July 25, 1952
The letter from Shapiro was an invitation to submit a poem for an 'album' of verse celebrating the 40th anniversary of Poetry. Though he made no reference in his brief statement to N.R. or to your article, I feel sure that your interest in my work must have occasioned the invitation.
The poems for his album are, all of them, to be short, one page preferably and to be the result of individual solicitation. I looked over the very small batch I have on hand; had my doubts on some of them, but finally selected one which might satisfy the Editor.
Your review of the 'Spike' made fine reading and was characteristically honest. As I have frequently told you, your criticism, like your appreciation, has always been welcome and helpful. I realize that the climax, despite the sledge hammer, didn't have the punch of the Great Feud or the Titanic.
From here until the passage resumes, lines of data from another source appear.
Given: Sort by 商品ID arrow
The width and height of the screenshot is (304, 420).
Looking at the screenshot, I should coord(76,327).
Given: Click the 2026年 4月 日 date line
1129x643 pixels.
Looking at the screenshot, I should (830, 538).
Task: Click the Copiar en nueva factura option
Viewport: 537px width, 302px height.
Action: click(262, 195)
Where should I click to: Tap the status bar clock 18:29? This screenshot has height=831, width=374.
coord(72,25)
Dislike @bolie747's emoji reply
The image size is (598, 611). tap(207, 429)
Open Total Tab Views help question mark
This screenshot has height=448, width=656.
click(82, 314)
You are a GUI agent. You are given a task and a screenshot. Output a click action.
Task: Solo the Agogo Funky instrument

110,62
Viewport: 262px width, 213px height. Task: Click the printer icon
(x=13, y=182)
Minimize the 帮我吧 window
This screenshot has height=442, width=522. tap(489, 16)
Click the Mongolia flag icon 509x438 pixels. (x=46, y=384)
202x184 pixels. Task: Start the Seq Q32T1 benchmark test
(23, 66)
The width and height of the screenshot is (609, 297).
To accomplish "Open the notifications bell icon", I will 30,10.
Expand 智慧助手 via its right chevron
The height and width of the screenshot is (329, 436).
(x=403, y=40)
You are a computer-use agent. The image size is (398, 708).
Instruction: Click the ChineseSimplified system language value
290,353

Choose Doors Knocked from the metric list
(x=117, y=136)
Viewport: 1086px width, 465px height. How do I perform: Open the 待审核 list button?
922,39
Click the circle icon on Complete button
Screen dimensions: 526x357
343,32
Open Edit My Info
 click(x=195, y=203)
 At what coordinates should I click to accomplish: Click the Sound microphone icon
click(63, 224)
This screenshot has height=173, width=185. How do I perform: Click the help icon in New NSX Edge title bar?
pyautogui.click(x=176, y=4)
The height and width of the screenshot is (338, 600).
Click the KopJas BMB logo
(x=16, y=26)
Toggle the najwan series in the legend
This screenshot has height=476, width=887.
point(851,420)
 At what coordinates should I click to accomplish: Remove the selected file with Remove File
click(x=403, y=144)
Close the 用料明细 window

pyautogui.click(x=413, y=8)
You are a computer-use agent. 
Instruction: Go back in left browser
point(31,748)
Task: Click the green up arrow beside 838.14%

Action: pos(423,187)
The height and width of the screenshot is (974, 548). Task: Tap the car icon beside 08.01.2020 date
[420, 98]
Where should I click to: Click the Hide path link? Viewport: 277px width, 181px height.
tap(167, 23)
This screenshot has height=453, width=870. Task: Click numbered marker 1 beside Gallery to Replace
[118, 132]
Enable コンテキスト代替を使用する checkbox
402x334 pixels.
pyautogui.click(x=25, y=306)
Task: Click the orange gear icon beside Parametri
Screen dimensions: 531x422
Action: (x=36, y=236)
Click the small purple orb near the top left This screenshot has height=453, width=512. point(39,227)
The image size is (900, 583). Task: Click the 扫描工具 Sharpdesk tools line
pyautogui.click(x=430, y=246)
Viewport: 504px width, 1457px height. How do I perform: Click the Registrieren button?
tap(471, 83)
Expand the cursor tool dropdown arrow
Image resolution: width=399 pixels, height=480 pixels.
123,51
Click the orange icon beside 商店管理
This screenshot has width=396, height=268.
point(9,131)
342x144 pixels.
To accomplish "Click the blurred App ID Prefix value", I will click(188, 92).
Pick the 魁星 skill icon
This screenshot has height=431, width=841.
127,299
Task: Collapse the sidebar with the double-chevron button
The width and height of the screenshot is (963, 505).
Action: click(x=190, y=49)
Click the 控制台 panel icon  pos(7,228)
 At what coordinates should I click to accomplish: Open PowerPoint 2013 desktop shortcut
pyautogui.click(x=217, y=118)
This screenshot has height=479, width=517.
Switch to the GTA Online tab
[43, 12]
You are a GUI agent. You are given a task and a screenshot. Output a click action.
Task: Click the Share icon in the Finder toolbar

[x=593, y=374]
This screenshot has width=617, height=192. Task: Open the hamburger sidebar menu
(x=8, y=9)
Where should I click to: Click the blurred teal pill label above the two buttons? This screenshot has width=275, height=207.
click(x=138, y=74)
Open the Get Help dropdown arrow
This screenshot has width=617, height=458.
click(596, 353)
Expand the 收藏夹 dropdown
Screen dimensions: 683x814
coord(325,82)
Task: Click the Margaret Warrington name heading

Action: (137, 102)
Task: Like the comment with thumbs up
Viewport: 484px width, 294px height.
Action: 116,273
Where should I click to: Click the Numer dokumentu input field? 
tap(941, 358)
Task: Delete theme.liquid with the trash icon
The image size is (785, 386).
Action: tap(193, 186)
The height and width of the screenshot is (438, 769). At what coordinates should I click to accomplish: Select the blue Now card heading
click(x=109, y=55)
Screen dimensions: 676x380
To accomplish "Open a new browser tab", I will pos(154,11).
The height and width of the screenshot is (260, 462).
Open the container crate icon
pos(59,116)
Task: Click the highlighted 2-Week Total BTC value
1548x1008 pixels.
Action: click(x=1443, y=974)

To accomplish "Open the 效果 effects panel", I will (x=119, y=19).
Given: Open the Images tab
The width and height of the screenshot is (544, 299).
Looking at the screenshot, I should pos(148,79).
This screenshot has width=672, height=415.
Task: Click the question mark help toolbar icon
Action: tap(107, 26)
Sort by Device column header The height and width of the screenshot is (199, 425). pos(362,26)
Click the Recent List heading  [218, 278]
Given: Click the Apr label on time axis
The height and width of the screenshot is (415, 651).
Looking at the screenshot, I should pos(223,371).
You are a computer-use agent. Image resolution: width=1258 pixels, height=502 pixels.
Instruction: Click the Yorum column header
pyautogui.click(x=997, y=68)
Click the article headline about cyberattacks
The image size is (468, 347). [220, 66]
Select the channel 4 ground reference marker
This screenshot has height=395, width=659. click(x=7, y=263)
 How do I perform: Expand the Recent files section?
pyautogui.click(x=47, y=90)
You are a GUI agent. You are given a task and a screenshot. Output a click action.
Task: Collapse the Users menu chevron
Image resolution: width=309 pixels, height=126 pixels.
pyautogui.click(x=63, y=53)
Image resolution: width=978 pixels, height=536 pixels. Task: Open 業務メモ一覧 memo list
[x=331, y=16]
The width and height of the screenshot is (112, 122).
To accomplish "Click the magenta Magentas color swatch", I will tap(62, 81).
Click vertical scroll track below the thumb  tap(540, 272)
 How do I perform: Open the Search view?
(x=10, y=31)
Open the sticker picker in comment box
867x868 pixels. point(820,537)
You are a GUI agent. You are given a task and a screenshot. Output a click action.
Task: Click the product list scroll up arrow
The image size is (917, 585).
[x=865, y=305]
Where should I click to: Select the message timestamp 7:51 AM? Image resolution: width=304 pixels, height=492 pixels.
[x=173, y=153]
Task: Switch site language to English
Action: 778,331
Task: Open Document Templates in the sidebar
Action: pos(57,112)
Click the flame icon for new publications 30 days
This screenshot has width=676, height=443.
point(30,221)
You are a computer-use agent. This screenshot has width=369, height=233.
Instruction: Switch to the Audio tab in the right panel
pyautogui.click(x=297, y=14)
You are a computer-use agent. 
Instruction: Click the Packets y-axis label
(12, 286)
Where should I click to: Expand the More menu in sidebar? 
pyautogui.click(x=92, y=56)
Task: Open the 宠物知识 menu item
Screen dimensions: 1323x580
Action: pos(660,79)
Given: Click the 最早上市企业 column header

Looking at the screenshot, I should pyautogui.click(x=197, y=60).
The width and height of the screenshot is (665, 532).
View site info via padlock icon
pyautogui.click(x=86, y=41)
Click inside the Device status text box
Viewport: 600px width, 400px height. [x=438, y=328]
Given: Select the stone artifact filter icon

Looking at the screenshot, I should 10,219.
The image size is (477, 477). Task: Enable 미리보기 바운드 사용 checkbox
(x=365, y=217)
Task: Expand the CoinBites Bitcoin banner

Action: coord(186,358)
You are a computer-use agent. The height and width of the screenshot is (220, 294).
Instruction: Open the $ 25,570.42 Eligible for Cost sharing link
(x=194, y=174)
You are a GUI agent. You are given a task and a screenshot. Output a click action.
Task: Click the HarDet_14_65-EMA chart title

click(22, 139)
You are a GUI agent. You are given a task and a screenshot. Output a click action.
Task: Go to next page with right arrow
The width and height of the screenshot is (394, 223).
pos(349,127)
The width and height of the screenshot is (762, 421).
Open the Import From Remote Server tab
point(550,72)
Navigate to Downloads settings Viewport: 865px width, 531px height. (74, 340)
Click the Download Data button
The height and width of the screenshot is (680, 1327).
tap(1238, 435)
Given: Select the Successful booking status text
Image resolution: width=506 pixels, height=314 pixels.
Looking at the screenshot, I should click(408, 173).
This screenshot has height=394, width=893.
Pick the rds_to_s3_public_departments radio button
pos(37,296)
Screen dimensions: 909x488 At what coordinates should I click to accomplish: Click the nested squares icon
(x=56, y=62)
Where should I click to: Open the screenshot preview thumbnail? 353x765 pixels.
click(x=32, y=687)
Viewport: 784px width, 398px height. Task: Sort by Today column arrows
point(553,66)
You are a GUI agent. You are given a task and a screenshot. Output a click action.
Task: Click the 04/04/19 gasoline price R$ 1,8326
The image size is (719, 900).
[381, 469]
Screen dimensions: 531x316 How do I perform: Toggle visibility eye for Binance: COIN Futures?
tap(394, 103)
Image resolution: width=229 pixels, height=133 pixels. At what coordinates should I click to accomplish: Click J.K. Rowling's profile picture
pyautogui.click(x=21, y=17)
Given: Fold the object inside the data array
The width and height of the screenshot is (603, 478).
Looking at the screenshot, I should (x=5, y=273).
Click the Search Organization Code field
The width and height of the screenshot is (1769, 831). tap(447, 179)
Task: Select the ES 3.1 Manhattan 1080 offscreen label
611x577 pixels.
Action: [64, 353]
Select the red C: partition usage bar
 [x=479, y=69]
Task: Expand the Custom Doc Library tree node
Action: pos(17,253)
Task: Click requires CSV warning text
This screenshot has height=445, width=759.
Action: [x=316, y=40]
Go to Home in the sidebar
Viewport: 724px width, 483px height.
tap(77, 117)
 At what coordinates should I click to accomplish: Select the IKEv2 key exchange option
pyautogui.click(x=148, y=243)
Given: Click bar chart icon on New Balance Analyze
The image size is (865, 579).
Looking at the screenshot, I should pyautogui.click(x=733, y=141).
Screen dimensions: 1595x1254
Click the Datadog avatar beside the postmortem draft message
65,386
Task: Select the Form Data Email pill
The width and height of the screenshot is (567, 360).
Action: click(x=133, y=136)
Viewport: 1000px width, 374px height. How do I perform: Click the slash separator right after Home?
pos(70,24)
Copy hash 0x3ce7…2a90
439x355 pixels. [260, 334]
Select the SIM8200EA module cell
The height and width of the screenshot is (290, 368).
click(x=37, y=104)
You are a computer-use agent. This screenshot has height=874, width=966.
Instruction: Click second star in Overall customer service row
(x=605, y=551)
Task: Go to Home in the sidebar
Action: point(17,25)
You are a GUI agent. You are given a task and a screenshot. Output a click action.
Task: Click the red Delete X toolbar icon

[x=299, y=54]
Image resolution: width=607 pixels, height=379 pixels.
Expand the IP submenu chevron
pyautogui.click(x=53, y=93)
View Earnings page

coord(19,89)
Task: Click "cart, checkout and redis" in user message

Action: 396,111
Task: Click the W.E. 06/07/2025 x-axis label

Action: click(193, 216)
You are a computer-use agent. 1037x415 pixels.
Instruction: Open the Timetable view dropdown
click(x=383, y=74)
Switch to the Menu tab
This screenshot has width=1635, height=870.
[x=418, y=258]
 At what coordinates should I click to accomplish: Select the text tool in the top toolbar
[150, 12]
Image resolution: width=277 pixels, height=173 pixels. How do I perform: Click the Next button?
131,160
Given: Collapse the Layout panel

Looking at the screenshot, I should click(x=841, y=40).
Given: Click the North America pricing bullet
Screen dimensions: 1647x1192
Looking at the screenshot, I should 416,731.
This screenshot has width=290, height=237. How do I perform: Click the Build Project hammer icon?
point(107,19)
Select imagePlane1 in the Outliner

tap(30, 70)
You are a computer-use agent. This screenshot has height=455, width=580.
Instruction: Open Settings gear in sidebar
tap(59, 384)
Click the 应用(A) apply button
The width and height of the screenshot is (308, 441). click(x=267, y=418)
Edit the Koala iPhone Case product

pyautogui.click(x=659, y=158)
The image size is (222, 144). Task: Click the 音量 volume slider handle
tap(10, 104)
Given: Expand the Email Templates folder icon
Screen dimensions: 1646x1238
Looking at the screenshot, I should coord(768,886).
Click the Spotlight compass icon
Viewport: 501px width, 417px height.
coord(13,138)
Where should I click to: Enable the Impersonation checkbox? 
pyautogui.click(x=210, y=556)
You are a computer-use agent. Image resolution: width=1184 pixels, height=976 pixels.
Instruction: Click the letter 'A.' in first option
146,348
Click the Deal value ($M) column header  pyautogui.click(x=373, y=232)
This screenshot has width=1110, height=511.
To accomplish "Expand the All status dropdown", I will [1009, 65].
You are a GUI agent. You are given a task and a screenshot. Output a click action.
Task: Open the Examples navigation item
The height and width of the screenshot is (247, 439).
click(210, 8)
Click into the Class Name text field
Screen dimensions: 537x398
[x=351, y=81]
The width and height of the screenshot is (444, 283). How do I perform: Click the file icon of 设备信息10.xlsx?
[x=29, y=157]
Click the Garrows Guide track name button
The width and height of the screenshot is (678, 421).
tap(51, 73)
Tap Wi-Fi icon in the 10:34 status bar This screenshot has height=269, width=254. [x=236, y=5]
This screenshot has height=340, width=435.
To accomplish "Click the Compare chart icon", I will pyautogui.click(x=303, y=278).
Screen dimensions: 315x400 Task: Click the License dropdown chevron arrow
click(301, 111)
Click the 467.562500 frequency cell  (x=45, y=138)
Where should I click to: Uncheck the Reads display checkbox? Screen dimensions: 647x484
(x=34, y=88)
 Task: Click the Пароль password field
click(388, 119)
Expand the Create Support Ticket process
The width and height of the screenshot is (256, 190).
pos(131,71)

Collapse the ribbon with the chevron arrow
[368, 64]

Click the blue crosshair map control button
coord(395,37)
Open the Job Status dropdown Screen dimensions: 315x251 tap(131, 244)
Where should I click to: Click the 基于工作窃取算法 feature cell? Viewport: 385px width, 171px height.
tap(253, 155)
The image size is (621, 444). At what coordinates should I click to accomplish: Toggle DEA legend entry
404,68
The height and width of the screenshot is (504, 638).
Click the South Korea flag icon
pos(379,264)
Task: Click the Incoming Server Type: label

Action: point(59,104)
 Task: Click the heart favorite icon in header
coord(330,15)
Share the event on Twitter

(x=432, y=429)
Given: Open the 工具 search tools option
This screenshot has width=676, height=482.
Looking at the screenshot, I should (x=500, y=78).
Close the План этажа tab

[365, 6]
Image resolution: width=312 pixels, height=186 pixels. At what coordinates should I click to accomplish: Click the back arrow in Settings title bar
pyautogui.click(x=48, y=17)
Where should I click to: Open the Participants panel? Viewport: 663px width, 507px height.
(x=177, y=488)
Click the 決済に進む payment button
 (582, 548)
Neither the hammer nor the lizard had the claw of the iceberg.
I am very grateful that you liked Sir John's reach for the whisky. In fact, when I read from the 'Spike,' I concentrate upon the conflict between the sedate and soporific Blake and the mercurial John A. It allows characterization of which I have made sparing use in the past.
I am also pleased that in your 'Spike' review you made that representative preface. I hope Shapiro prints it though he may demur at the length (certainly not the style). However, you have done me a great service in bringing my work to his attention. I can't thank you too much for that.
The double issue has met with a good deal of enthusiasm. Macmillans, particularly, are loud in praise of it. I trust that their ad becomes a permanent feature.